Que Sun Tse n’imagine pas un stratège captif après sa défaite nous semble cohérent : à aucun moment son traité n’envisage ne serait-ce que l’éventualité de soldats faits prisonniers. À plus forte raison leur chef aura-t-il pour devise : « La victoire ou la mort. » En s’exposant comme ses hommes et à égalité avec eux (ses « enfants », écrit Sun Tse), il s’en déclare ainsi inconditionnellement solidaire. Mais la beauté qui se manifeste dans cette volonté d’égalité devant la mort où se compense l’inégalité accentuée de toute hiérarchie militaire – cette beauté s’impose comme celle d’un style, non comme celle déduite par équivalence rationaliste avec les deux autres valeurs, le vrai et le bon. L’autorité du stratège sur ses hommes naît de son désintéressement, dont il atteste en liant sans conditions sa vie à celle de la collectivité à laquelle il commande. Non le calcul rationnel des conditions de possibilité de la victoire, mais la volonté de partager la gloire qui suit les épreuves de la guerre – voilà l’éthique mise au préalable de toute l’économie politique de la guerre et de la paix, et sous la forme décisionnelle du « vaincre ou mourir ». Éthique si impérieuse qu’elle contredit ouvertement le rationalisme intégral de la stratégie de Sun Tse (le calcul des proportions à respecter entre les fins visées et les moyens utilisés). Un élément non calculable, le pacte d’égalité symbolique passé par le général avec ses soldats, commande le reste – et le commande inconditionnellement. La beauté du style n’exprime rien d’autre que ce mystère mal intelligible au rationalisme des stratégies : elles ne valent, elles ne s’appliquent, elles n’opèrent leurs divers miracles d’efficacité que si religieusement respectée la clause éthique de l’égalité des sujets de l’agir politique. Cachée sous les apparences de la paix, le théâtre de la guerre la met en évidence. La rationalisation intégrale de la guerre fait le principe commun à l’œuvre écrite de Sun Tse et à celle de Clausewitz ? Oui, mais cette entreprise n’est elle-même rendue possible que par l’affirmation d’une grandeur incalculable, parce que toute symbolique.
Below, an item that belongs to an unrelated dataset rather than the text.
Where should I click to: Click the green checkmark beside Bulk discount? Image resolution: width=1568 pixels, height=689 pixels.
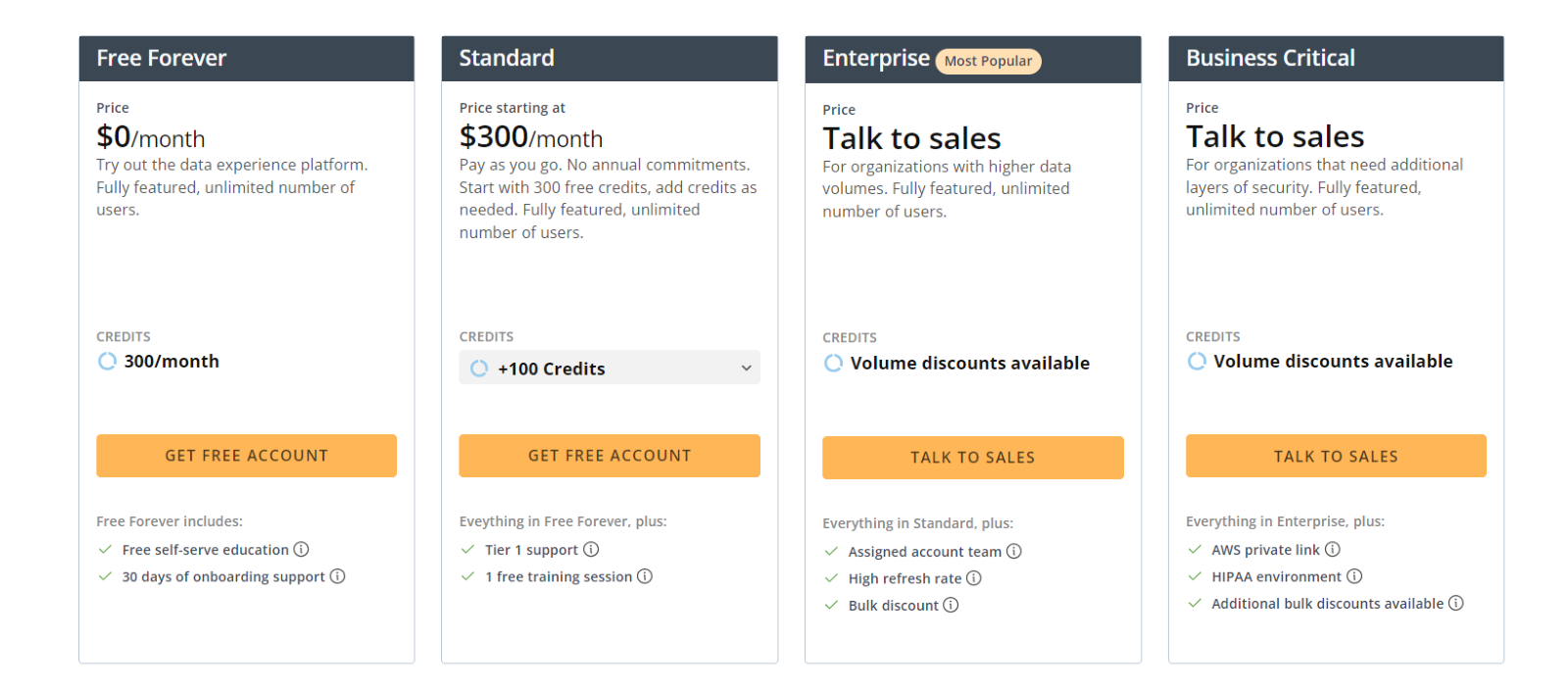point(830,605)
Il y a fort à parier que L’Art de la guerre de Sun Tse, rédigé il y a quelque vingt-cinq siècles, connaît une gloire égale à celle de son équivalent européen, le De la guerre de Clausewitz, pour cette raison, et pour cette raison seulement : il élève à un degré d’apparent paradoxe extrême ce qu’il est par ailleurs censé réduire à une ingénieuse horlogerie des paramètres de terrain, de météorologie, de balistique et de logistique. D’un tel rationalisme on dira donc qu’il refuse de s’en laisser conter : il a beau donner au technicien la suprématie définitive (et l’enlever à Don Quichotte, à Matamore et autres héros homériques), il a beau pousser la modestie jusqu’à suggérer au général en campagne chez l’ennemi de s’entourer de partisans, comme si décidément la guerre la plus savante ne pouvait rien sans la guérilla à ses alentours, il n’oublie pas, le moment venu, de s’effacer devant plus fort que soi : « divine célérité », s’écrie Sun Tse, ou son commentateur Chang Yu (chapitre XI), pour mieux persuader son lecteur que, dans les techniques de la guerre, se cache l’art de la vitesse (savoir accélérer, savoir s’immobiliser). Art si subtil, si hors du commun des arts de l’artisanat, qu’il faut alors le dire, au juste – « divin ». Oui, l’art de la vitesse nous met dans le secret des phénomènes qui font notre monde : apparaître, disparaître – à ceci seulement tient tout phénomène. Est exquis tout ce qui nous rapproche de leur fulguration.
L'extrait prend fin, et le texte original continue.